After harvesting, the plants are packed and sold on-site at the farm or delivered in the city of Honolulu. Aquaculture is the fastest growing food-producing sector and can contribute significantly to the Hawaiian food supply. We found this holistic approach highly inspirational, as it demonstrated that integrated systems use water more efficiently through the interaction of activities involving fish and plants.
Currently, the agricultural activities in the He’eia Wetlands heavily rely upon the Ko‘olau Mountains watershed. Shultz said that there are several technical challenges associated with the use of such a water source, mainly because (1) high rainfall mobilizes a large amount of solids that will eventually infiltrate the croplands and cause serious waterlogging problems that could deteriorate the crop productivity of the wetlands; and (2) the suspended solids will mobilize nutrients and could penetrate as far as the river system, which could cause serious eutrophication problems and algal blooms in the nearby sea and/or ocean, that would affect the coral reef systems.
In order to improve the water cycle in the wetlands, participants felt long-term hydrological monitoring should be carried out in order to assess the amount of water runoff through the wetlands during various seasons of the year. From this monitoring activity, a decision could be made on whether the water runoff should be diverted before it gets into the wetlands and causes waterlogging problems. For this purpose, the water runoff could be diverted upstream from the wetlands’ crops using mechanical pumps and storage in natural systems (e.g., ponds) or engineered systems (e.g., sub-surface or ground tanks and dams) for irrigation purposes during dry periods.
In addition, water runoff diversion should also be set up downstream from the wetlands’ crops to serve as a physical barrier to prevent nutrient-rich water runoff from entering the local river system, as well as serving as a “smart” water recycling system to recover both water and nutrients back into the croplands. In this downstream location, water treatment processes would be required to recover nutrients (e.g., nitrate and phosphate), recondition pH and salinity levels and recycle water back into the croplands. Alternatively, this downstream recycled water stream could be transferred upstream to complete an integrated approach to water resource management in the wetlands.
During our visit, while listening to Shultz, we had a pleasant surprise when one of the community elders joined us. She recounted many stories of the wetlands and her family and the vivid anecdotes helped us understand the close relationship between the local community and the wetlands. This is where they find their drive and passion to rehabilitate the wetlands to what it was before. We were also able to reflect that in our quest to protect the sustainability of our beloved planet, all of us have a role, however small, in ensuring that it is a livable place for future generations.
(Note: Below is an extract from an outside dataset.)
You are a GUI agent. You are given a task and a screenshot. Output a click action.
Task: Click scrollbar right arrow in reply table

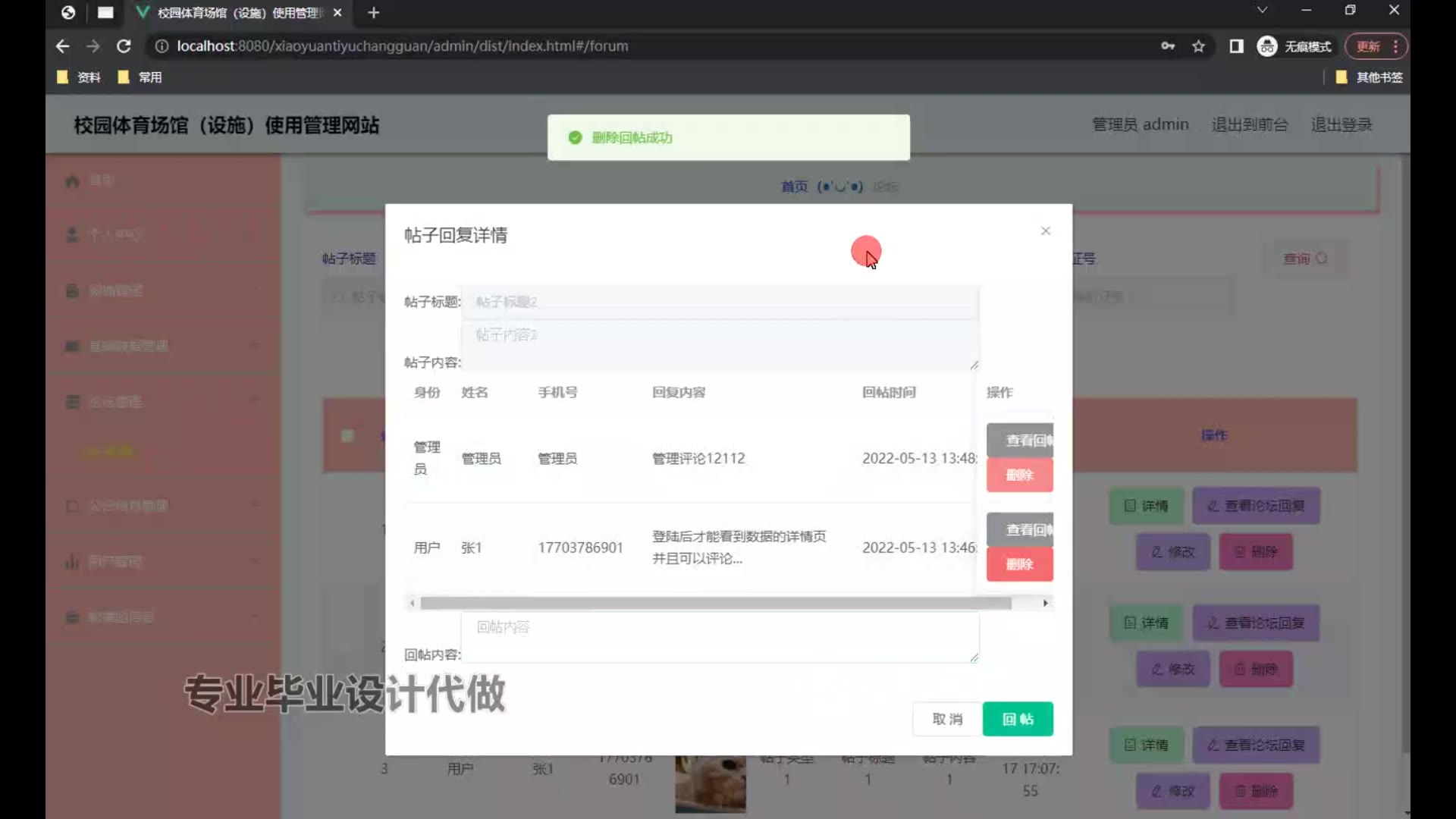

The Mahuahua ‘Ai O Hoi He’eia Wetlands Restoration Programme is the utmost expression of a community’s motivation to join forces to sustain the place where they live. It is a story of community determination, despite the pressures of modernization and urbanization, to protect their legacy for the future. And hopefully, with a strategic plan that will guide them in their difficult quest, the wetlands will one day return to their former glory.